Loads the hyperparameters for the classifier for the CV search.

Parameters:

clf – classifier object

Returns:

hyperparameter grid

edelweiss.clf_utils.ngal_hist_scorer(y_true, y_pred, mag, bins=100, range=(15, 30))[source]

Scorer accounting for the number of galaxies in the sample on a histogram level. score = (N_pred - N_true)**2

Parameters:
  • y_true – true labels (detected or not)

  • y_pred – predicted labels (detected or not)

  • mag – magnitude of the galaxies

Returns:

score

edelweiss.clf_utils.ngal_scorer(y_true, y_pred)[source]

Scorer accounting for the number of galaxies in the sample. score = (N_pred - N_true)**2

Parameters:
  • y_true – true labels (detected or not)

  • y_pred – predicted labels (detected or not)

Returns:

score

edelweiss.custom_clfs module

class edelweiss.custom_clfs.NeuralNetworkClassifier(hidden_units=(64, 32), learning_rate=0.001, epochs=10, batch_size=32, loss='auto', activation='relu', activation_output='auto')[source]

Bases: BaseEstimator, ClassifierMixin

Neural network classifier based on Keras Sequential model

Parameters:
  • hidden_units – tuple/list, optional (default=(64, 32)) The number of units per hidden layer

  • learning_rate – float, optional (default=0.001) The learning rate for the Adam optimizer

  • epochs – int, optional (default=10) The number of epochs to train the model

  • batch_size – int, optional (default=32) The batch size for training the model

  • loss – str, optional (default=”auto”) The loss function to use, defaults to binary_crossentropy if binary and sparse_categorical_crossentropy if multiclass

  • activation – str, optional (default=”relu”) The activation function to use for the hidden layers

  • activation_output – str, optional (default=”auto”) The activation function to use for the output layer, defaults to sigmoid for single class and softmax for multiclass

  • sample_weight_col – int, optional (default=None)

fit(X, y, sample_weight=None, early_stopping_patience=10)[source]

Fit the neural network model

Parameters:
  • X – array-like, shape (n_samples, n_features) The training input samples

  • y – array-like, shape (n_samples,) The target values

  • sample_weight – array-like, shape (n_samples,), optional (default=None) Sample weights

  • early_stopping_patience – int, optional (default=10) The number of epochs with no improvement after which training will be stopped

predict(X)[source]

Predict the class labels for the provided data

Parameters:

X – array-like, shape (n_samples, n_features) The input samples

Returns:

array-like, shape (n_samples,) The predicted class labels

predict_proba(X)[source]

Predict the class probabilities for the provided data

Parameters:

X – array-like, shape (n_samples, n_features) The input samples

Returns:

array-like, shape (n_samples, n_classes) The predicted class probabilities

set_fit_request(*, early_stopping_patience: bool | None | str = '$UNCHANGED$', sample_weight: bool | None | str = '$UNCHANGED$') NeuralNetworkClassifier

Configure whether metadata should be requested to be passed to the fit method.

Note that this method is only relevant when this estimator is used as a sub-estimator within a meta-estimator and metadata routing is enabled with enable_metadata_routing=True (see sklearn.set_config()).
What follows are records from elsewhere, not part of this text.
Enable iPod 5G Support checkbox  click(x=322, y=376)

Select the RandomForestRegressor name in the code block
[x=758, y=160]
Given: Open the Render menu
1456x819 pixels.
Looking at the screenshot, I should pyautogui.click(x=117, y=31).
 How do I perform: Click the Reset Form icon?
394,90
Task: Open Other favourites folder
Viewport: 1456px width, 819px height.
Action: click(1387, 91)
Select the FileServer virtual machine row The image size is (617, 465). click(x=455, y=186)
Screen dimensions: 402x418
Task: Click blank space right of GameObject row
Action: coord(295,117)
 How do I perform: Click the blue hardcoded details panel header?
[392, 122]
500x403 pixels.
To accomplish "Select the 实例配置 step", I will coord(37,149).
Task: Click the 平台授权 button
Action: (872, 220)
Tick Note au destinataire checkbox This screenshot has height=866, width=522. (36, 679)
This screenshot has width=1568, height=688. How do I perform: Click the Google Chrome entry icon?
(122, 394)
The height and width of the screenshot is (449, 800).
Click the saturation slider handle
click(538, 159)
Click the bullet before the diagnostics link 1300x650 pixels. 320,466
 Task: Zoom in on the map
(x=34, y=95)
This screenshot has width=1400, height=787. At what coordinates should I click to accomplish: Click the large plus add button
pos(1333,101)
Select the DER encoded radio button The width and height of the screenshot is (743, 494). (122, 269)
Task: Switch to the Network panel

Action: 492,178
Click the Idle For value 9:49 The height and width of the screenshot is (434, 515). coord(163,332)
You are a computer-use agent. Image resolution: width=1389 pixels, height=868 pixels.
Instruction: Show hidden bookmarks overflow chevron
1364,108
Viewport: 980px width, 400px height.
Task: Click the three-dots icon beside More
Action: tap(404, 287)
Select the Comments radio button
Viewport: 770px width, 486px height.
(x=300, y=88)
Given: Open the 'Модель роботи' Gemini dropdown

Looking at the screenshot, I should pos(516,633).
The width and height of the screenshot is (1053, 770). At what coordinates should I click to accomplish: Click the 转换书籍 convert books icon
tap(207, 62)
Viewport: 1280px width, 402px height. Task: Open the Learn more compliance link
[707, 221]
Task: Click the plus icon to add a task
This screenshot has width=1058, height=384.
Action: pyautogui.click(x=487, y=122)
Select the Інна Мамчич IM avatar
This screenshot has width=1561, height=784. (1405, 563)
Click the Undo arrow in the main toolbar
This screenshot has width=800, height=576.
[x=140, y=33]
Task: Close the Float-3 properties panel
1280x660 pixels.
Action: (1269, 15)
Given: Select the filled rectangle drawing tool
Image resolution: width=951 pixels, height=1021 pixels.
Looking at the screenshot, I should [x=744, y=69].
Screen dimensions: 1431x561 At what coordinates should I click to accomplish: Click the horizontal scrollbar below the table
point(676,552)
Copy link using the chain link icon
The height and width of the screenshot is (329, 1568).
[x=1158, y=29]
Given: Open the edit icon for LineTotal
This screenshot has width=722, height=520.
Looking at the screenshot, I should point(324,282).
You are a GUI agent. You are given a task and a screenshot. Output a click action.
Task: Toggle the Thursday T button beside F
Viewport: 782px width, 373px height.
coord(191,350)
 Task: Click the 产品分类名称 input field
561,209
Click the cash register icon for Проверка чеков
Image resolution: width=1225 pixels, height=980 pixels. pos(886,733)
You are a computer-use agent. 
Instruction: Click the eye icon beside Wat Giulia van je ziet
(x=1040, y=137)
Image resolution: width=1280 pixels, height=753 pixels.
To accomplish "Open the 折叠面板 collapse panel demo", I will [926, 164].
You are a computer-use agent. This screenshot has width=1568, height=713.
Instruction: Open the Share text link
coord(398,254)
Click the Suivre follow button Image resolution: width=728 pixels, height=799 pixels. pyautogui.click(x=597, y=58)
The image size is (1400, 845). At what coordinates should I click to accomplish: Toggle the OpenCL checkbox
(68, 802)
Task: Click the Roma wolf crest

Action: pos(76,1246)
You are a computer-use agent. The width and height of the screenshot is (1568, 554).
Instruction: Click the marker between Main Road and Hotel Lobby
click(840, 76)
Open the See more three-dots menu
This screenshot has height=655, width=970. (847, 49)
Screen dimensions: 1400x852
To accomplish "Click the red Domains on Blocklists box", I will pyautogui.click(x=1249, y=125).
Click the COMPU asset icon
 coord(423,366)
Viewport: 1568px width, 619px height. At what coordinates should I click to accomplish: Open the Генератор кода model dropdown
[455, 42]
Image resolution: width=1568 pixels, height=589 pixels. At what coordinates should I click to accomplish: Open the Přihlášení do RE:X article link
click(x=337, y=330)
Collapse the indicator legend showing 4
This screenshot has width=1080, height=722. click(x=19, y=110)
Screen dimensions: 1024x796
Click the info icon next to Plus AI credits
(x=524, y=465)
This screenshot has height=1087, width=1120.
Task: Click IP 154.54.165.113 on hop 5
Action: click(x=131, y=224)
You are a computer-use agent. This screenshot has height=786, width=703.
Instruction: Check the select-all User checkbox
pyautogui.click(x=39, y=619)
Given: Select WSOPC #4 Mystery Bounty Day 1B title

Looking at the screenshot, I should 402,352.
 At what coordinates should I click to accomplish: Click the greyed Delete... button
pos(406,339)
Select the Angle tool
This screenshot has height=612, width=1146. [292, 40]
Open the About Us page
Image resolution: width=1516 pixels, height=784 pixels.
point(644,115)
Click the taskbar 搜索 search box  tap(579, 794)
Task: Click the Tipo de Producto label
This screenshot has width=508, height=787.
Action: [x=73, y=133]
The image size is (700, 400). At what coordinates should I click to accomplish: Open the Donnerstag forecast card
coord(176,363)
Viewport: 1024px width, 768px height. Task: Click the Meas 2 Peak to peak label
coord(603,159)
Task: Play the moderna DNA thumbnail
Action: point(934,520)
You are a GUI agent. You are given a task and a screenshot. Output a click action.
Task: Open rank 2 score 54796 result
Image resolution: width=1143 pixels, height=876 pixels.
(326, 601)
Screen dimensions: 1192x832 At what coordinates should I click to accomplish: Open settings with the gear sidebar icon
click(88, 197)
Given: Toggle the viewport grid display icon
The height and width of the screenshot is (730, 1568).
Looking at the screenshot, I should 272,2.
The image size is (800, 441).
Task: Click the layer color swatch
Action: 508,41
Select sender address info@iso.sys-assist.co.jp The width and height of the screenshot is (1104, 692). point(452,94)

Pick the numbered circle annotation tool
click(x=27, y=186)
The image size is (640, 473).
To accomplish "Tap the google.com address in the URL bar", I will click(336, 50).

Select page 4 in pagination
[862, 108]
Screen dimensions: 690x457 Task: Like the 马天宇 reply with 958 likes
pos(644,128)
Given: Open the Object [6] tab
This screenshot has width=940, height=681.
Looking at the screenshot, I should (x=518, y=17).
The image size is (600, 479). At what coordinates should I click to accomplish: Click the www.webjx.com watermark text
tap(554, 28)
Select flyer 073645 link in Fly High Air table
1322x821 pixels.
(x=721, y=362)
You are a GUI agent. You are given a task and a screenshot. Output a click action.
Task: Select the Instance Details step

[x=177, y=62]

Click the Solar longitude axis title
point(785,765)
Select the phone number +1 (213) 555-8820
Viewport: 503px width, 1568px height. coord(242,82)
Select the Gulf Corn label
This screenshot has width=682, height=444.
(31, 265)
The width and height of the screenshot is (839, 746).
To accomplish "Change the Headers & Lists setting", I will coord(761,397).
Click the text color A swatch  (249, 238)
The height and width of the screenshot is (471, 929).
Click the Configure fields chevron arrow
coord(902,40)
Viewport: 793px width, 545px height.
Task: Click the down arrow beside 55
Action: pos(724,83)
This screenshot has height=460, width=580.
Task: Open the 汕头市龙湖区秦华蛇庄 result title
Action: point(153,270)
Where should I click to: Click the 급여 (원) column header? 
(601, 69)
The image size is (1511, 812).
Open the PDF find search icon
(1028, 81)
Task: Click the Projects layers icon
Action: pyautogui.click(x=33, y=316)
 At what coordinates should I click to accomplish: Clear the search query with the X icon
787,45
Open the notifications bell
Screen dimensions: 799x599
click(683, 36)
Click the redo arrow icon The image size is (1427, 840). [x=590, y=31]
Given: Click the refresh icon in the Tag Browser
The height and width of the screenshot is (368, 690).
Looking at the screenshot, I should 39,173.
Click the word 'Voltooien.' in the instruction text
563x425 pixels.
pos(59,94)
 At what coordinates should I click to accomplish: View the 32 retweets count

Please check the User Guide on how the routing mechanism works.

The options for each parameter are:

  • True: metadata is requested, and passed to fit if provided. The request is ignored if metadata is not provided.

  • False: metadata is not requested and the meta-estimator will not pass it to fit.

  • None: metadata is not requested, and the meta-estimator will raise an error if the user provides it.

  • str: metadata should be passed to the meta-estimator with this given alias instead of the original name.

The default (sklearn.utils.metadata_routing.UNCHANGED) retains the existing request. This allows you to change the request for some parameters and not others.

Added in version 1.3.

early_stopping_patiencestr, True, False, or None, default=sklearn.utils.metadata_routing.UNCHANGED

Metadata routing for early_stopping_patience parameter in fit.

sample_weightstr, True, False, or None, default=sklearn.utils.metadata_routing.UNCHANGED

Metadata routing for sample_weight parameter in fit.

selfobject

The updated object.

set_score_request(*, sample_weight: bool | None | str = '$UNCHANGED$') NeuralNetworkClassifier

Configure whether metadata should be requested to be passed to the score method.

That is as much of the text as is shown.